Stored records:
━━━━

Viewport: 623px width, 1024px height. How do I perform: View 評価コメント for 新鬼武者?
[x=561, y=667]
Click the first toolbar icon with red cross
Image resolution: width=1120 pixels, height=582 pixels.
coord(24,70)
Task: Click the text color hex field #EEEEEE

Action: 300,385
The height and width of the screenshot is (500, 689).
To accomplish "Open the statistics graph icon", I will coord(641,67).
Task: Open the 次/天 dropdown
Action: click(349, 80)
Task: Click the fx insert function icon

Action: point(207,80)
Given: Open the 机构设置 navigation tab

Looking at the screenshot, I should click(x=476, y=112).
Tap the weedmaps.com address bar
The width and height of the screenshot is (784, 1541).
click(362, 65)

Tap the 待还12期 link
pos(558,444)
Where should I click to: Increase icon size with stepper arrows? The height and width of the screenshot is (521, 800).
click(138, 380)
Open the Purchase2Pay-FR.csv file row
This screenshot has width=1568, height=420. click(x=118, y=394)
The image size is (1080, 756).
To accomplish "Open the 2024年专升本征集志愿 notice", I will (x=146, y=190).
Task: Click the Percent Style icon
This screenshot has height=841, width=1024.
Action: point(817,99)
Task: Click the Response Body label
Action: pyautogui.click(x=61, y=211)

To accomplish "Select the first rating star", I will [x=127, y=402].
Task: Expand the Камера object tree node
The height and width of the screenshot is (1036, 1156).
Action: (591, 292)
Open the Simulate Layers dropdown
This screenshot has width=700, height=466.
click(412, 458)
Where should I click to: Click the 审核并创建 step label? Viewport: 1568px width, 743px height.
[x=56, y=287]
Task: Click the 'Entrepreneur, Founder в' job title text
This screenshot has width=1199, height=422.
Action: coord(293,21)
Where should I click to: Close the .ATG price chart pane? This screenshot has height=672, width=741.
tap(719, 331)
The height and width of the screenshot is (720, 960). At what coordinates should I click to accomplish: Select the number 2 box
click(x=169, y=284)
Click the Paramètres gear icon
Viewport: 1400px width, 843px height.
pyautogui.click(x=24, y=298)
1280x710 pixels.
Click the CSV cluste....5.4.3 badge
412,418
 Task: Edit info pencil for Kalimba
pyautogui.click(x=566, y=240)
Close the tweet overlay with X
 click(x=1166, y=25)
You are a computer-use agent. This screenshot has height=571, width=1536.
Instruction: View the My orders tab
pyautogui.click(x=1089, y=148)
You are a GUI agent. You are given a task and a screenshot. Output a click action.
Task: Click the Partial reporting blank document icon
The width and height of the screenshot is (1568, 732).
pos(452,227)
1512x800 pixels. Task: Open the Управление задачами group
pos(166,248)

━━━━

### TASK INSTRUCTIONS
Can you rewrite all of the records above, changing every "icon" to "button" and leaving everything else the same?

### SOLUTION FOR THIS TASK
Viewport: 623px width, 1024px height. How do I perform: View 評価コメント for 新鬼武者?
[x=561, y=667]
Click the first toolbar button with red cross
Image resolution: width=1120 pixels, height=582 pixels.
coord(24,70)
Task: Click the text color hex field #EEEEEE

Action: 300,385
The height and width of the screenshot is (500, 689).
To accomplish "Open the statistics graph button", I will coord(641,67).
Task: Open the 次/天 dropdown
Action: click(349, 80)
Task: Click the fx insert function button

Action: point(207,80)
Given: Open the 机构设置 navigation tab

Looking at the screenshot, I should click(x=476, y=112).
Tap the weedmaps.com address bar
The width and height of the screenshot is (784, 1541).
click(362, 65)

Tap the 待还12期 link
pos(558,444)
Where should I click to: Increase button size with stepper arrows? The height and width of the screenshot is (521, 800).
click(138, 380)
Open the Purchase2Pay-FR.csv file row
This screenshot has width=1568, height=420. click(x=118, y=394)
The image size is (1080, 756).
To accomplish "Open the 2024年专升本征集志愿 notice", I will (x=146, y=190).
Task: Click the Percent Style button
This screenshot has height=841, width=1024.
Action: point(817,99)
Task: Click the Response Body label
Action: pyautogui.click(x=61, y=211)

To accomplish "Select the first rating star", I will [x=127, y=402].
Task: Expand the Камера object tree node
The height and width of the screenshot is (1036, 1156).
Action: (591, 292)
Open the Simulate Layers dropdown
This screenshot has width=700, height=466.
click(412, 458)
Where should I click to: Click the 审核并创建 step label? Viewport: 1568px width, 743px height.
[x=56, y=287]
Task: Click the 'Entrepreneur, Founder в' job title text
This screenshot has width=1199, height=422.
Action: coord(293,21)
Where should I click to: Close the .ATG price chart pane? This screenshot has height=672, width=741.
tap(719, 331)
The height and width of the screenshot is (720, 960). At what coordinates should I click to accomplish: Select the number 2 box
click(x=169, y=284)
Click the Paramètres gear button
Viewport: 1400px width, 843px height.
pyautogui.click(x=24, y=298)
1280x710 pixels.
Click the CSV cluste....5.4.3 badge
412,418
 Task: Edit info pencil for Kalimba
pyautogui.click(x=566, y=240)
Close the tweet overlay with X
 click(x=1166, y=25)
You are a computer-use agent. This screenshot has height=571, width=1536.
Instruction: View the My orders tab
pyautogui.click(x=1089, y=148)
You are a GUI agent. You are given a task and a screenshot. Output a click action.
Task: Click the Partial reporting blank document button
The width and height of the screenshot is (1568, 732).
pos(452,227)
1512x800 pixels. Task: Open the Управление задачами group
pos(166,248)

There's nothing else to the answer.